How It Works
Keep'em transforms a standard video file into a fully interactive experience through an automated processing pipeline. Here's what happens at each stage.
1. Upload Your Video
You upload a video file through the dashboard or API. Keep'em accepts most common video formats and handles all transcoding internally.
2. Automatic Processing
Once uploaded, the platform processes your video through several steps — all automatic, no configuration required:
Audio extraction — The audio track is separated from the video for transcription.
Transcription — The full audio is transcribed to text with precise timestamps. This transcript becomes the foundation of the AI's knowledge about your video.
Chapter generation — The system analyzes the transcript for natural topic changes and generates chapters. These appear as navigation markers in the video player, letting viewers jump to specific sections.
Subtitle generation — WebVTT subtitle files are created for accessibility and SEO. Subtitles appear as an overlay on the video player.

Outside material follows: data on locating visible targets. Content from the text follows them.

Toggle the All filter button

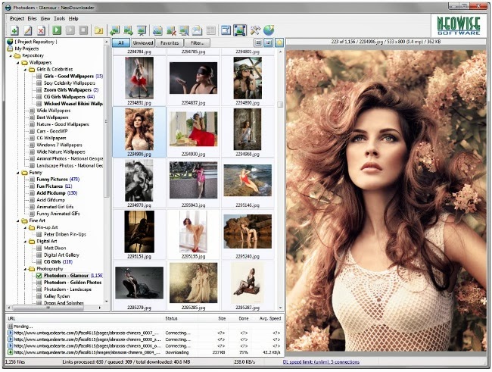point(121,43)
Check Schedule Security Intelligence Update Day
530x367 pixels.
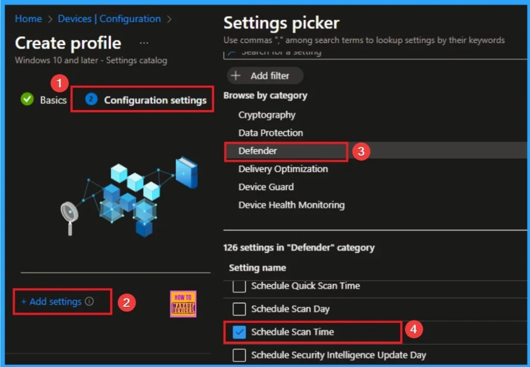pyautogui.click(x=239, y=355)
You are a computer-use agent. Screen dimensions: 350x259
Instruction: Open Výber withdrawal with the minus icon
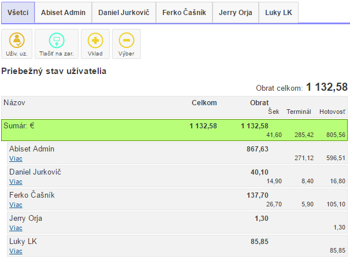pyautogui.click(x=126, y=44)
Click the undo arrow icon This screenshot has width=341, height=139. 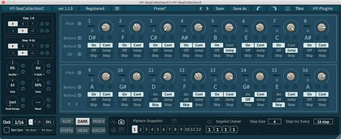[259, 8]
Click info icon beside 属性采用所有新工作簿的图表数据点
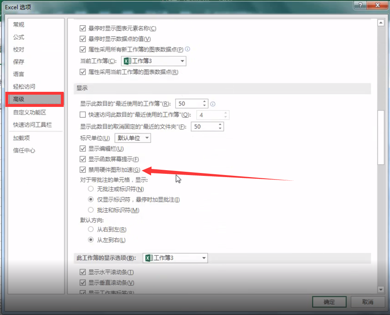The image size is (390, 315). (187, 50)
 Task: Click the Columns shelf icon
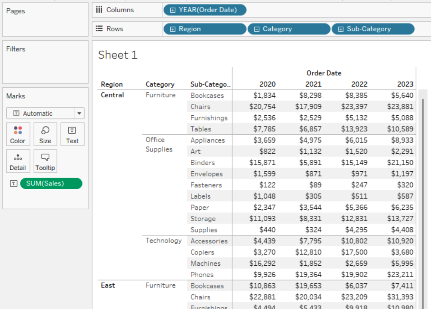coord(99,10)
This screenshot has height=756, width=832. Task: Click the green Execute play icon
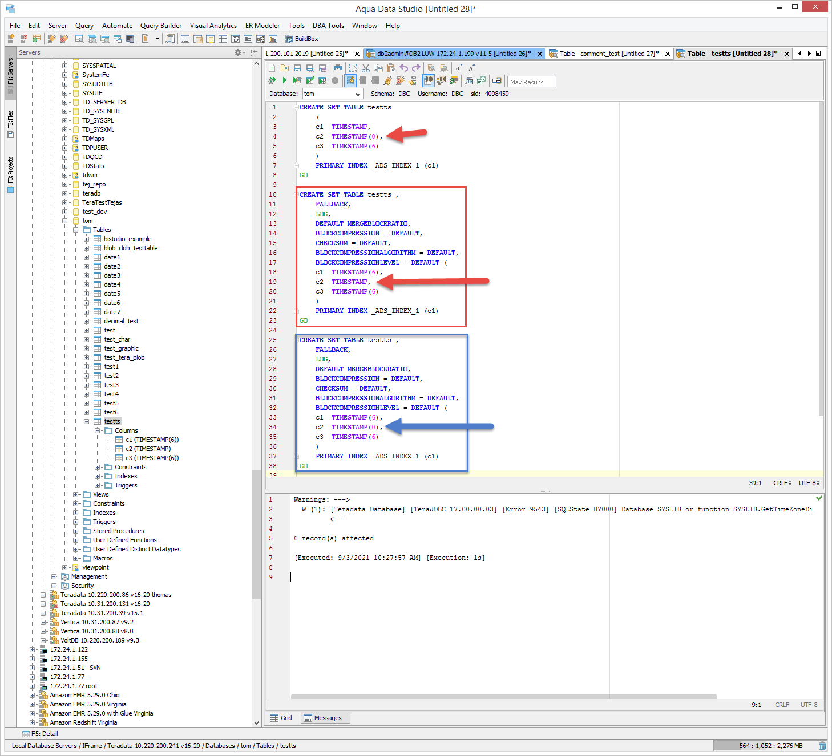[284, 81]
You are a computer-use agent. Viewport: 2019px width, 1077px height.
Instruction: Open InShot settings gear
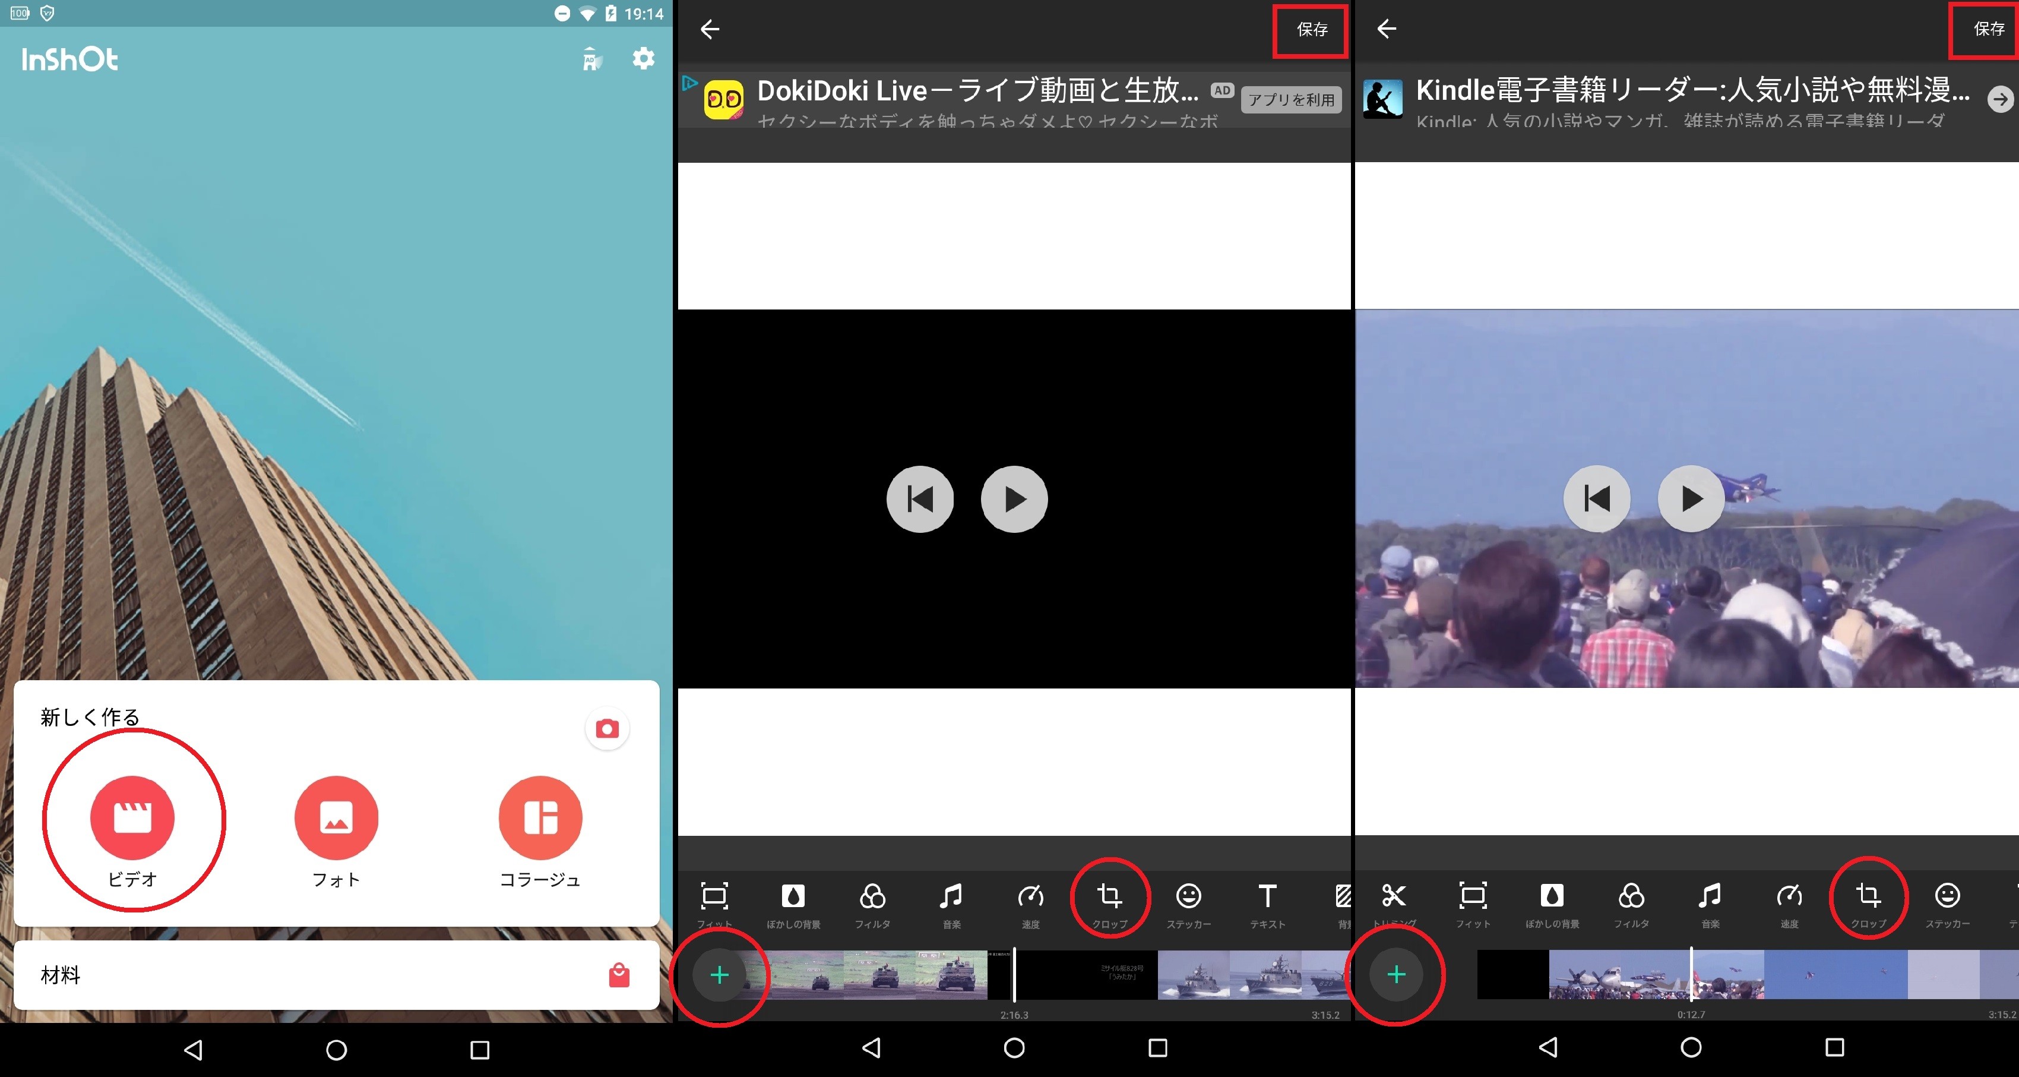pyautogui.click(x=643, y=59)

Chunking and embedding — The transcript is split into segments (roughly 30 seconds each) and converted into vector embeddings. These embeddings enable the AI to search your content semantically — understanding meaning, not just matching keywords.

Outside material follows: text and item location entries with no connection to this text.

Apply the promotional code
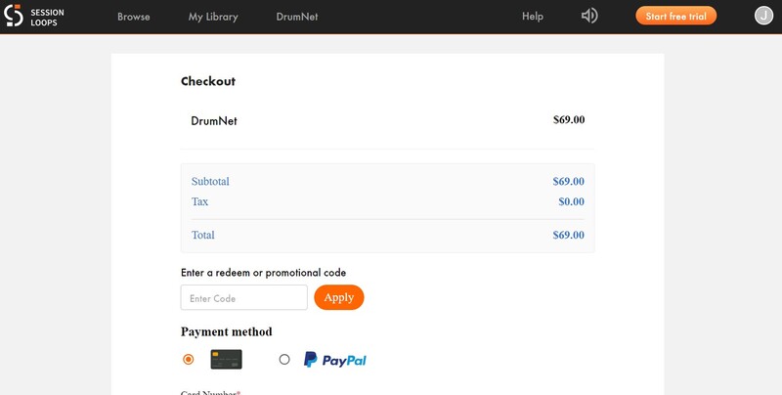The width and height of the screenshot is (782, 395). 339,297
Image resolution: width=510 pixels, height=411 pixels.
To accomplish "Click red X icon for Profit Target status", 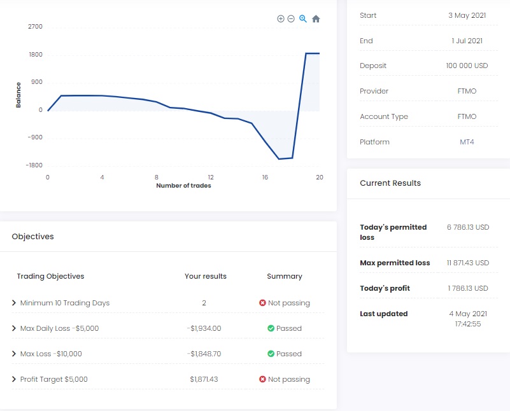I will coord(262,379).

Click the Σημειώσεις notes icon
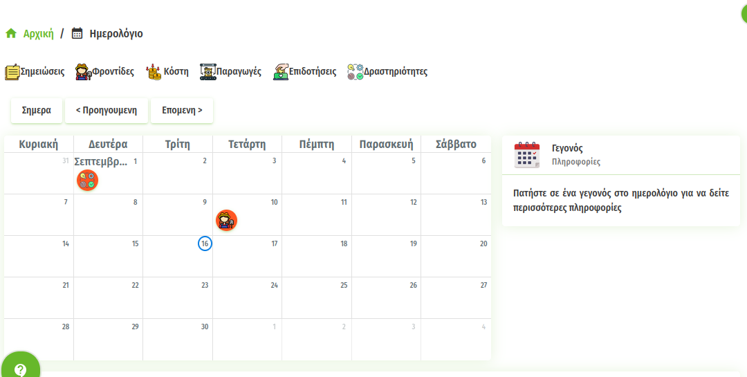[12, 72]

This processing typically completes within a few minutes, depending on video length.
3. Add Your Knowledge Base (Optional)
You can upload additional documents — PDFs, help articles, URLs, or plain text — to expand the AI's knowledge beyond the video transcript.

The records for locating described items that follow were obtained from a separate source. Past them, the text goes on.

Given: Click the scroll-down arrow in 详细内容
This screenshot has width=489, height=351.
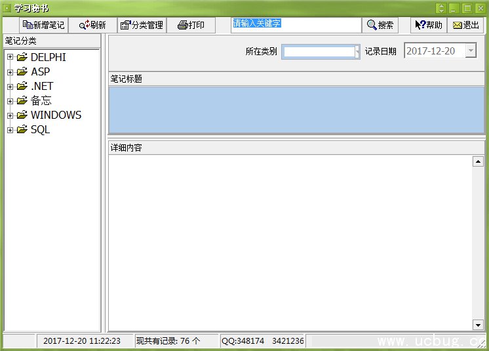Looking at the screenshot, I should pos(478,324).
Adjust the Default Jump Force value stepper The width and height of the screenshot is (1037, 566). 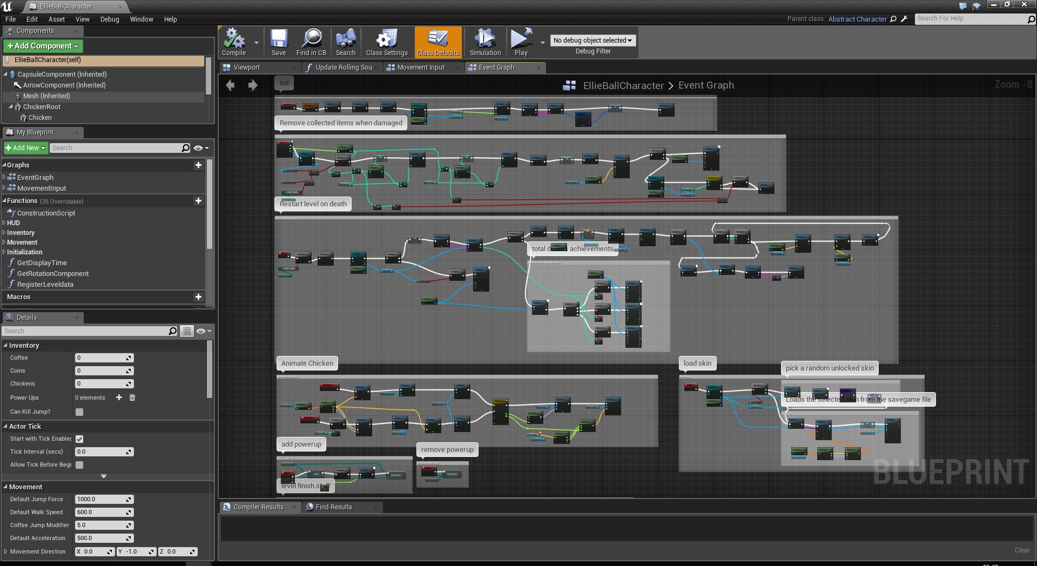(x=129, y=499)
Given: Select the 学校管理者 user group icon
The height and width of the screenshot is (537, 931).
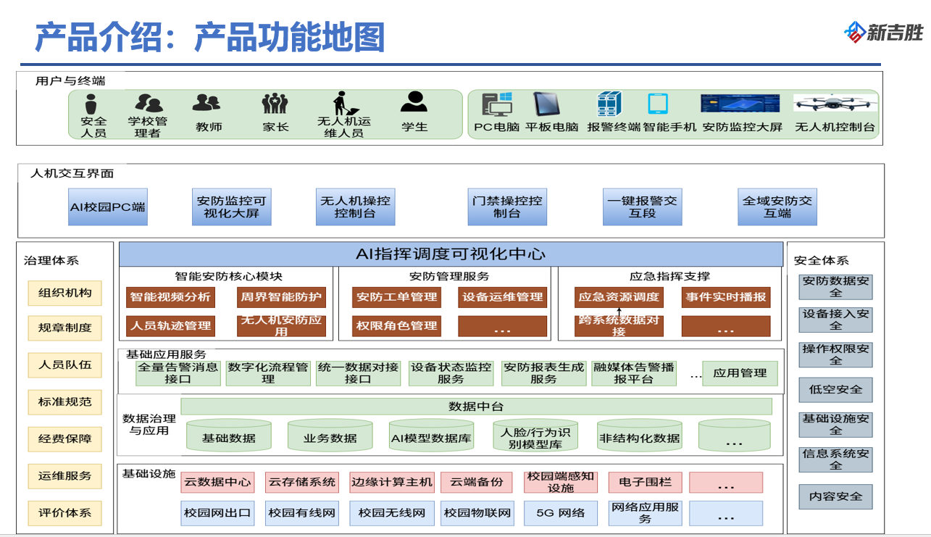Looking at the screenshot, I should point(148,103).
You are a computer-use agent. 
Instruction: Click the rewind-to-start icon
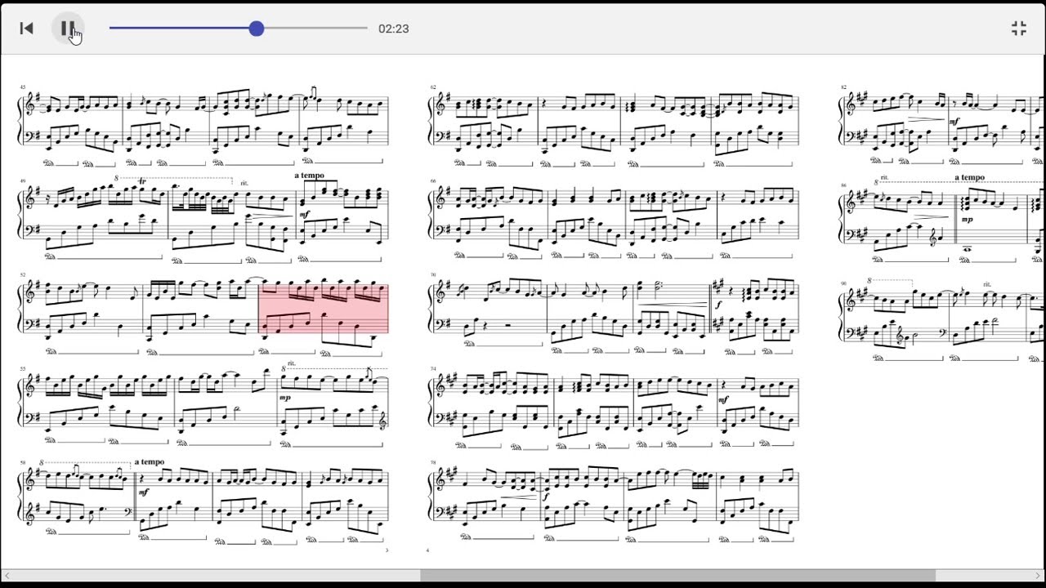click(x=26, y=29)
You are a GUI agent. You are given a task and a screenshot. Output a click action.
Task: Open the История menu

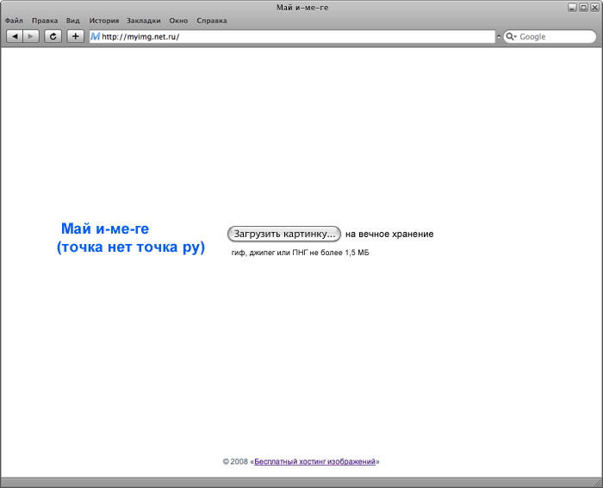point(103,19)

Documents go through a similar pipeline: they're chunked into logical sections, embedded as vectors, and stored alongside your video content. When a viewer asks a question, the AI searches both the transcript and your documents for the best answer.
4. Viewers Watch and Interact
When a viewer accesses your event (via a hosted page or embedded widget), they see a video player with an integrated chat panel. As the video plays:
- Suggested questions appear based on the current video position, prompting engagement.
- Chapters let viewers navigate to topics they care about.
- The chat panel is always available for questions.
When a viewer asks a question, the AI retrieves the most relevant chunks from your transcript and documents, considers the viewer's current position in the video, and generates a context-aware response. This typically takes 2–5 seconds.
5. Human Escalation (When Needed)
If the AI isn't confident in its answer, or if the viewer explicitly asks for a human, the question gets routed to your team. You receive the notification in Slack or via email with full context: what the viewer was watching, their exact question, and what the AI already attempted.
You respond from wherever you are, and the viewer sees a seamless continuation of their chat.
6. Analytics Tell You What to Improve
As viewers interact with your content, Keep'em tracks everything: where they drop off, what questions come up most often, what the AI handles confidently versus what needs human help.
This data closes the loop. If everyone drops off at the six-minute mark, something's wrong with that section. If the same question keeps coming up, add it to the video or improve your documentation. Your content gets better because you understand how people experience it.